-- What this task involves --
Set out exactly, line by line, the stretch of data below that begins at the line containing "Go back via К списку клиентов" and ends at the line containing "Viewport: 866px width, 629px height.", with both ends kept.

Segment Start: Material provided

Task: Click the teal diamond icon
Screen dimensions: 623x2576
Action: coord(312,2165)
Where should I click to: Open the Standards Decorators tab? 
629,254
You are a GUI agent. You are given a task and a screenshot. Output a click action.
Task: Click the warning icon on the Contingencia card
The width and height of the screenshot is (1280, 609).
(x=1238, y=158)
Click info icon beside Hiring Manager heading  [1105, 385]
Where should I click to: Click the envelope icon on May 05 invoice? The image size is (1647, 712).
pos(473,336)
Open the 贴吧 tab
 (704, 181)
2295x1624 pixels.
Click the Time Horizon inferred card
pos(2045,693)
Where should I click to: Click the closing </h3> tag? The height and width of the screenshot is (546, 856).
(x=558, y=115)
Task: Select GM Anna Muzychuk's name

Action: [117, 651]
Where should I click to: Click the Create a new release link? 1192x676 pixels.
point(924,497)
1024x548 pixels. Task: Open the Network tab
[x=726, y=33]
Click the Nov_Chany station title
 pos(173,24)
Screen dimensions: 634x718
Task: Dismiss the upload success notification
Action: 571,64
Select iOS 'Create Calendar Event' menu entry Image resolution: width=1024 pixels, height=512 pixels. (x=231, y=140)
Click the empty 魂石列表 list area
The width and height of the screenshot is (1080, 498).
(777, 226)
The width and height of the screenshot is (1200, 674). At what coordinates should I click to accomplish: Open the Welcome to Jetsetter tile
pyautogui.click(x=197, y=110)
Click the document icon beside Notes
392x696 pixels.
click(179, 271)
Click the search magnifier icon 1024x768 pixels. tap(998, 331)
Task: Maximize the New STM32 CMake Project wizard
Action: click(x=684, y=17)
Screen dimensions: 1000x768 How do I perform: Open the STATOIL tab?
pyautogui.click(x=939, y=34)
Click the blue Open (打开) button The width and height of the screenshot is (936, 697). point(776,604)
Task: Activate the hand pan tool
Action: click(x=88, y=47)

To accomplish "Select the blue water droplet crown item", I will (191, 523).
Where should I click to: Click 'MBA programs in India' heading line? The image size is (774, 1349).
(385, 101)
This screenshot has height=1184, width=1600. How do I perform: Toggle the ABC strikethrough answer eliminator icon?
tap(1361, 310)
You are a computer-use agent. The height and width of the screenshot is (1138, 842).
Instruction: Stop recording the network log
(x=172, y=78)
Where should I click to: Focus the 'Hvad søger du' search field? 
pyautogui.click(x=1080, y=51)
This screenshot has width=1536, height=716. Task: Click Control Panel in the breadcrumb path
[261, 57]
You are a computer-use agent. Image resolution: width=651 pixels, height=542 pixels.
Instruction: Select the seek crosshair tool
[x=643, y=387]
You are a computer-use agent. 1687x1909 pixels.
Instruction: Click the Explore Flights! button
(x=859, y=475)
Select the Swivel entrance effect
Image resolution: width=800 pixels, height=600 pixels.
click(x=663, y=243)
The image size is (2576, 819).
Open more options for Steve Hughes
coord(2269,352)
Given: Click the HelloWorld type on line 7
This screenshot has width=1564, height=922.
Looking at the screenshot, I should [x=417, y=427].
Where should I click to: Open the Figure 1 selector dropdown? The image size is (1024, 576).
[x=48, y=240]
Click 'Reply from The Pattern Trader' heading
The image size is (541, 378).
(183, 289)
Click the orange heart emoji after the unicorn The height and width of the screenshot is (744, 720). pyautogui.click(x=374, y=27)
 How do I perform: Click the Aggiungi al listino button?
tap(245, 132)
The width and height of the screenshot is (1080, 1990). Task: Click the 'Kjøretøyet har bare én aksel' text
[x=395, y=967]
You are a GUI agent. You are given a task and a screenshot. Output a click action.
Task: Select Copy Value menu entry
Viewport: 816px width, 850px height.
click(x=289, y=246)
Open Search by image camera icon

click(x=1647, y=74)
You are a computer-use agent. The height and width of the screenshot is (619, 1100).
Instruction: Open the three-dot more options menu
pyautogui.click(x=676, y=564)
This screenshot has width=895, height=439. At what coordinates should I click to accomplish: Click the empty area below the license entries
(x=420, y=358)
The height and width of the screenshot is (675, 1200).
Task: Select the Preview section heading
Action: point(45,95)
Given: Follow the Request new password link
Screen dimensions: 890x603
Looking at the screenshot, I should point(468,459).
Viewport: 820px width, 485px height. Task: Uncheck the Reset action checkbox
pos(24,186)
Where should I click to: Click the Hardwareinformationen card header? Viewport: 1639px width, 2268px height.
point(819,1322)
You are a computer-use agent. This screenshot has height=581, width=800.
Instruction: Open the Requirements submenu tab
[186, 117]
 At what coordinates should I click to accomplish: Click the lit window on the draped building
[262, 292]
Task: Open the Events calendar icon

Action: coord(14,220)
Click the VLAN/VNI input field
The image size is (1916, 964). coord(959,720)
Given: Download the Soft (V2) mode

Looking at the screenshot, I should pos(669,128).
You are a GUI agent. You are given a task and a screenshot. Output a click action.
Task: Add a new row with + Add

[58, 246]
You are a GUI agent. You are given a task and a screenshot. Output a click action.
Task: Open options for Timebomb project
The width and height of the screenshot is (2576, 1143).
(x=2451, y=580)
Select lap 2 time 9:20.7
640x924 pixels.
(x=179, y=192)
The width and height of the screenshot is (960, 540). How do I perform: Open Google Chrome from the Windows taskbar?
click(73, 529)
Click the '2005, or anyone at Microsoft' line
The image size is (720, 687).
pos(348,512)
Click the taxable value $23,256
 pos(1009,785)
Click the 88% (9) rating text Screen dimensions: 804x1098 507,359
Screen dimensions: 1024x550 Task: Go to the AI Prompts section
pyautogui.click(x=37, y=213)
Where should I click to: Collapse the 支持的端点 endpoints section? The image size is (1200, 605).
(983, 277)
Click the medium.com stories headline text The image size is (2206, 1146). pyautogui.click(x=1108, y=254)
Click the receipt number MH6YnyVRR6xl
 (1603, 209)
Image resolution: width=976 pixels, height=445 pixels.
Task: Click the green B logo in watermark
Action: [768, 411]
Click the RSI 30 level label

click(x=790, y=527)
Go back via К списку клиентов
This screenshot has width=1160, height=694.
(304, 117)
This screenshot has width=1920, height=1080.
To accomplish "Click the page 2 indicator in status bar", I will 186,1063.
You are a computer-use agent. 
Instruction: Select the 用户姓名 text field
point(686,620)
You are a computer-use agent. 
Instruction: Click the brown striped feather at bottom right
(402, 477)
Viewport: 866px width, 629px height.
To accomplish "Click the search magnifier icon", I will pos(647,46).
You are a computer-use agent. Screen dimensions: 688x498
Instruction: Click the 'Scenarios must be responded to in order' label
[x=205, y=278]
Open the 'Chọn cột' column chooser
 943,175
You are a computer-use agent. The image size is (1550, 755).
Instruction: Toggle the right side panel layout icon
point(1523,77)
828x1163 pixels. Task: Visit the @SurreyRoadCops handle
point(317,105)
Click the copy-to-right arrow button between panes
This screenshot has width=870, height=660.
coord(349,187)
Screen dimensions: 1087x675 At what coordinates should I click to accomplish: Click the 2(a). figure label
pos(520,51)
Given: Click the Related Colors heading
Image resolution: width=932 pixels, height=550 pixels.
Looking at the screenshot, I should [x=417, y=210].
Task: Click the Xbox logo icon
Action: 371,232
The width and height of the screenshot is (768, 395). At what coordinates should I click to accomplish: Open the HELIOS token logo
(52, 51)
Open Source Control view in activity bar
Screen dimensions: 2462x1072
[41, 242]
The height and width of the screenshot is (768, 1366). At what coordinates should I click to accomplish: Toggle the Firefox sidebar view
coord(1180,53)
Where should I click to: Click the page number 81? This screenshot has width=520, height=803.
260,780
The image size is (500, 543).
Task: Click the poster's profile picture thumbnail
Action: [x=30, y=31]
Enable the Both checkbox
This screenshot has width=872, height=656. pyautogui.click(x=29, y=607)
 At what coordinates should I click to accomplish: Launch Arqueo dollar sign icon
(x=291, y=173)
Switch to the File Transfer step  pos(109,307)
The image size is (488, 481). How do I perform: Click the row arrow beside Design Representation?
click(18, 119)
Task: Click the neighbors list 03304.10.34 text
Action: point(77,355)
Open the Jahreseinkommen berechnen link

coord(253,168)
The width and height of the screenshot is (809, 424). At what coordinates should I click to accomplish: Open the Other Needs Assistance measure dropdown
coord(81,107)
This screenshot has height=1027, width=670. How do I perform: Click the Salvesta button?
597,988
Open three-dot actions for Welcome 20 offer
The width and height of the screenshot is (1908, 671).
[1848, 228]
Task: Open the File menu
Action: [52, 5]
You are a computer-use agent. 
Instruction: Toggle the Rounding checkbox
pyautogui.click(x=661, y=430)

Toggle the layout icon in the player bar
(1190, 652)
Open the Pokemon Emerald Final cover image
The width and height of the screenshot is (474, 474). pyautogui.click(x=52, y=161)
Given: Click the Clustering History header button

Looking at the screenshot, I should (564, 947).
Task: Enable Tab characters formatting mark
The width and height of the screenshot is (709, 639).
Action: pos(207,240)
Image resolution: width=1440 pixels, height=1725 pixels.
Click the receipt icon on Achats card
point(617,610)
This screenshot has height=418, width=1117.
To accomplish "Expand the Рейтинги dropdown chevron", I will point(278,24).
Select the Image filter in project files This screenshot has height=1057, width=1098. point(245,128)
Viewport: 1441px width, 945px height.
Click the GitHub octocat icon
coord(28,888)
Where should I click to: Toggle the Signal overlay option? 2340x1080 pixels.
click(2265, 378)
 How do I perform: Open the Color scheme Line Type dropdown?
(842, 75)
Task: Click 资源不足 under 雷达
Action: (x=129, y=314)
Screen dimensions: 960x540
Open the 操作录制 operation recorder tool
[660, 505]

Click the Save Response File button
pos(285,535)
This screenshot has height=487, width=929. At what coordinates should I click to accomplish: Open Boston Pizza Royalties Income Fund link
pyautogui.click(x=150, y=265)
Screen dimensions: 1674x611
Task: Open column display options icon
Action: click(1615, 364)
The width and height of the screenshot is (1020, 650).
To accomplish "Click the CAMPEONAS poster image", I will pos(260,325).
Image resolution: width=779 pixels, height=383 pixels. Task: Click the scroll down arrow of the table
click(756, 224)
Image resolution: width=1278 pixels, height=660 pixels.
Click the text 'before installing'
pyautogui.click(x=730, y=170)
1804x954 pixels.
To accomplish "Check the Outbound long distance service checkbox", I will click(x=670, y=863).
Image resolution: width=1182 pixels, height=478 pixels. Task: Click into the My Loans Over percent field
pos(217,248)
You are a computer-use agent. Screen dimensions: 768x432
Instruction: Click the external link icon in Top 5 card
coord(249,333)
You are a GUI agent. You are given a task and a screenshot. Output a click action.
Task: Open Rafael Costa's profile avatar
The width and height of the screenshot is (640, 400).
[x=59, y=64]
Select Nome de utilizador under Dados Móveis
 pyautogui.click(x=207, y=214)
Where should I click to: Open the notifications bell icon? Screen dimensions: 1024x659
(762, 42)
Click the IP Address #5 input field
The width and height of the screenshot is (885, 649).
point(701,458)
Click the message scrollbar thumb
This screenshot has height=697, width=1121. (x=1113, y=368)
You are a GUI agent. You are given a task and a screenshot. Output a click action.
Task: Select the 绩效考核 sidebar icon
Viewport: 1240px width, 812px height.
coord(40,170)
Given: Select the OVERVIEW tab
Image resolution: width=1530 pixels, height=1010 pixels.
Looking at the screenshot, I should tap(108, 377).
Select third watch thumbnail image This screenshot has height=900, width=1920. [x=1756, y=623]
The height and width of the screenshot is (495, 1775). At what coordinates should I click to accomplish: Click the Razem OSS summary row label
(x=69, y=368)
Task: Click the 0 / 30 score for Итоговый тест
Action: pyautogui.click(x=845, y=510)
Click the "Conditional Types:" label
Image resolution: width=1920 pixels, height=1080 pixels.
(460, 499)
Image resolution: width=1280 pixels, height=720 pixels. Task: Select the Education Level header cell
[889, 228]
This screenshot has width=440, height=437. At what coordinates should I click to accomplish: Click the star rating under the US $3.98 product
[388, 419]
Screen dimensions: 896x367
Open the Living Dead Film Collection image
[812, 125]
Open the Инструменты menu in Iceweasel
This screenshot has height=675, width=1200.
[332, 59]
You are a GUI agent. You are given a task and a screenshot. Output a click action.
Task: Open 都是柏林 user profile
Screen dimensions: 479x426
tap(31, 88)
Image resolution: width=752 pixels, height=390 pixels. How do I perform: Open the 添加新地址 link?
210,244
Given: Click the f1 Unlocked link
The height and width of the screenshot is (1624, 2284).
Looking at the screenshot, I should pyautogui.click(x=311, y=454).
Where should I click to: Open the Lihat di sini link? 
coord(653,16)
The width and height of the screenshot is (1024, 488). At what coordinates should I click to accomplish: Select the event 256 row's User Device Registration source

Segment End: Material provided

-- Response box --
Go back via К списку клиентов
This screenshot has width=1160, height=694.
(304, 117)
This screenshot has width=1920, height=1080.
To accomplish "Click the page 2 indicator in status bar", I will 186,1063.
You are a computer-use agent. 
Instruction: Select the 用户姓名 text field
point(686,620)
You are a computer-use agent. 
Instruction: Click the brown striped feather at bottom right
(402, 477)
Viewport: 866px width, 629px height.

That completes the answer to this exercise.